### The task:
Can you pick up the podcast conversation about diversity hiring and tokenization after its last line and keep it going?

And you know, what’s funny? Is I’ve been in that position before, or I believe I have, because no one will outright say it, right? I mean, I guess NFL has decided to, but people will say, I have been approached for jobs. I’ve been recruited for jobs. And I’ve been hired places, where in retrospect, it was very much a diversity hire. And then I was asked to do work or fill positions, or learn how to do things that were not what I was hired to do. And it was like, well, we want another person in this department or this area, who checks this box. And yeah, it is a very insulting it’s very insulting thing, because it’s like, okay, well, then why did I spend all this time and passion and energy learning how to be good at this one thing if that doesn’t matter to you, it just matters that I sit in this desk, and do this job, and have my face on this part of the website, right, like…

Michelle Frechette  10:56

The most important part. And that’s why we talk about right representation without tokenization. Because it is about not just having a different color face on your website, it’s about what does that represent? And who is that person? And what are they doing within your company? How, what, you know, what are their qualifications? Why are they a strong person? What value do they bring to the company? Besides, you know, what you see in a camera.

Allie Nimmons  11:19

Yeah. And that’s why I.. that’s one of the things I love the most about our database, like not to get all self promo-y, but like, it allows…

Michelle Frechette  11:27

We can. It’s our podcast

Allie Nimmons  11:28

 Yeah! We totally can. It allows people to say, “Okay, I want to, I would like to increase my diversity hires by or – diversity hires is not the right term,- but I would like to increase the number of diverse people on my team by this percentage. And so every time I hire, I’m going to go to this database, and I’m going to look through this database first, and reach out to these people first.” And, you know, we’ve never said that, like, “Oh, you’re guaranteed to find somebody,” or that we have people in the database that fill every possible position. I’m sure that we have options in the database for like, particular roles, that, you know, if you searched for that role in that database, you might not find anybody at all that fits that box. But it allows you to say, I’m going to prioritize diversity, but also prioritize the skill. Rather than just reaching out to the first black person I find and being like, “Do you want to do this,” right? And, again, we’re like, I’m, I feel the need to emphasize like, we’re not pulling this out of our butts. Like, this has happened to me, I have DMs in my inbox of people like, “Hey, do you want to come do social media for my brand?” And um, I have to reply and say, I, I don’t now nor have I ever been a social media manager. This is, this is what I do. This is my website of like, my business and my services. If you need this, sure! Let’s talk about that. But why? Why do you just assume that I would take any role?

Michelle Frechette  13:08

You must need it right? You’re a minority person, you must be grasping at straws. And by the way, we want to put you in a position where you’re front, you know, front facing forward facing and people know that we have a black person on our team.

Allie Nimmons  13:19

Yeah. And it’s super offensive, because it’s like you didn’t take a moment. Either you didn’t take a moment to look and see what I actually do. Or you did, and you ignored that.

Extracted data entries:
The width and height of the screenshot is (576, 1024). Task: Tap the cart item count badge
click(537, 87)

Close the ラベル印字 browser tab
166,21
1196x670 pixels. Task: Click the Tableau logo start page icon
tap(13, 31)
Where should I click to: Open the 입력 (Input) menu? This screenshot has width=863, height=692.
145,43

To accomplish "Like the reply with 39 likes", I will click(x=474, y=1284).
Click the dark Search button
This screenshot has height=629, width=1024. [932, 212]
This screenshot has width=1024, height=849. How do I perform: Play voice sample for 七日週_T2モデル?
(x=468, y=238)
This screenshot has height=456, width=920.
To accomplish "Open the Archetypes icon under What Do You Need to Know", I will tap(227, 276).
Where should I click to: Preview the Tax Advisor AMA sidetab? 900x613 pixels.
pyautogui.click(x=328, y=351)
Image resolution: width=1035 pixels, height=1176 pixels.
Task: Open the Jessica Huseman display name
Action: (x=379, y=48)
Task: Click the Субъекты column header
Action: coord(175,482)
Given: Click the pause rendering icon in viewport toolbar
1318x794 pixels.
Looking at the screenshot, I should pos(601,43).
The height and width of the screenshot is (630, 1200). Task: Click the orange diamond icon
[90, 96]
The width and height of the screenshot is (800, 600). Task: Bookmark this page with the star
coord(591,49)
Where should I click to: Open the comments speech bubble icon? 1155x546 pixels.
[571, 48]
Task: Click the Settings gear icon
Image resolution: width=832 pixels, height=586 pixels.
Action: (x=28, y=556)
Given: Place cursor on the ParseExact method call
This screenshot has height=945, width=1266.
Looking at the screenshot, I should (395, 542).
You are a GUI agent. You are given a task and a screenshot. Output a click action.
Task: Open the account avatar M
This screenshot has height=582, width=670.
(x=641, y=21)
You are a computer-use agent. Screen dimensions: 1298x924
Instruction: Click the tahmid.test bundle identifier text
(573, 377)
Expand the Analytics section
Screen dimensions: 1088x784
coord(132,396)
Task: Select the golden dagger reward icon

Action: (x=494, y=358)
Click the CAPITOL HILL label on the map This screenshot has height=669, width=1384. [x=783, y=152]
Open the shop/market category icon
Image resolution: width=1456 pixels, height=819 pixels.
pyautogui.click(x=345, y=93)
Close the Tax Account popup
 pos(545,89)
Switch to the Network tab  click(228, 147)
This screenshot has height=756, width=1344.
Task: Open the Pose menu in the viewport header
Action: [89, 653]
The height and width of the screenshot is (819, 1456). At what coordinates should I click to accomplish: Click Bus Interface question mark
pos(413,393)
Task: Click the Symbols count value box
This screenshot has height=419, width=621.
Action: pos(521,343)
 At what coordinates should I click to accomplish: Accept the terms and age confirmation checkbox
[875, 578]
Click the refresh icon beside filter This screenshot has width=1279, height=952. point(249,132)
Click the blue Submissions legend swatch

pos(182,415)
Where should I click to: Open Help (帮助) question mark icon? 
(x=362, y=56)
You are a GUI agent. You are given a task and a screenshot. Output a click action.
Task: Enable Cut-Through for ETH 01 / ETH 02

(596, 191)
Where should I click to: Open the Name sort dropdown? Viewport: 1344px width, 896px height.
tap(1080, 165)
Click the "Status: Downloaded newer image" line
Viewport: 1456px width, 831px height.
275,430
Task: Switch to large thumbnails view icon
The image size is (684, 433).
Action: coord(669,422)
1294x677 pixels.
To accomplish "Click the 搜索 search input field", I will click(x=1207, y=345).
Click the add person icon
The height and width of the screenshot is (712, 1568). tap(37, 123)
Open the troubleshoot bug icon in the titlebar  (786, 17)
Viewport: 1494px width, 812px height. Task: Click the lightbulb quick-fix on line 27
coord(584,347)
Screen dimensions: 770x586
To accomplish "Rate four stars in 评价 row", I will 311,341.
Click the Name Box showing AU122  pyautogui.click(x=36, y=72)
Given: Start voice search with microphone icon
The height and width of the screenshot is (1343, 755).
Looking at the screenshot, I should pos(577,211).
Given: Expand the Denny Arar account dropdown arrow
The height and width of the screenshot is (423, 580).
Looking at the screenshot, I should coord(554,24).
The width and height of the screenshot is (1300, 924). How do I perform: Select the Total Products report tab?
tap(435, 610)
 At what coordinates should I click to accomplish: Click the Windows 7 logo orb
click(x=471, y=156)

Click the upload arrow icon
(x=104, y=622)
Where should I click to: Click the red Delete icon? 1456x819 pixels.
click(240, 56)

### Response to the task:
Allie Nimmons  13:31

Hi, everyone, Allie here to interrupt. As we approach our 50th episode, we want to hear from you. Have you learned something that has helped you through listening to this podcast? Have you used our tool and found it helpful for your projects? We really want to know. Please go to underrepresentedintech.com/50 and leave us a quick Voice Memo telling us what you’ve learned or accomplished. Your voice memo might be featured in our 50th episode. Thank you! Back to the episode.

Michelle Frechette  14:02

Can I also bring up something else from this article that really made me stop to think? So the NFL in and of itself is not not diverse. Like you said, there are a lot of people in the NFL who are not white people. However, it’s the leadership that we’re talking about. 

Allie Nimmons  14:17

Yeah. 

Michelle Frechette  14:18

And if you if you start to look above the players, and you continue to climb up, you see fewer and fewer minority people included, and that includes women, and that includes, you know, ethnic minority, etc. And that is not unlike technology. In technology, we have a lot of hires, I should say a lot. We have hires that are diverse people, but they’re not necessarily in the C suite or the director level positions. And that’s where we also need to see change happening. It is not just like, well, you know, we’re getting people for their perspective. And we did talk about that a lot, right, that it’s not just about having a diverse person on your team, but the perspectives and the the experience that they bring and the skill set that they bring. But also, it’s not just having them on the team, but having people in decision making, and leadership and mentorship positions, like you mentioned earlier. And that’s where it really makes a difference too. I think about when I was a single mom raising my daughter, and I think about the fact that I wanted to be a strong woman, so she could see a strong woman, right. And if I expected other people to fill that role for her, she wouldn’t be the independent, sometimes overly independent, woman that she is, and I applaud that, right. I love that she is a strong, capable person. And you know, she’s, she’s gone beyond anything I’ve ever taught her and that’s great. But if I hadn’t been that role model, or made a decision early on to be a role model, it would have been up to her to find role models. And that’s not as easy to do.

Allie Nimmons  15:53

Yeah, exactly. And I do just want to say before anybody comes for us. I do I do disagree a little bit with what you said about the NFL being diverse, right? And this is this is a, this is a like how do you define diversity sort of topic too, which maybe one day we should do an episode on? I just looked it up. As of February 6 2022… actually, no, it says “in 2021,” about 71% of the players in the NFL were people people of color. A quarter were white, so 25%, white, 71% people of color, anything other than white 4% were not disclosed or specified. I don’t know what that looks like as far as the coaches. I know that, when, if anytime I’ve ever watched football in my whole life, I have noticed, all the coaches are white.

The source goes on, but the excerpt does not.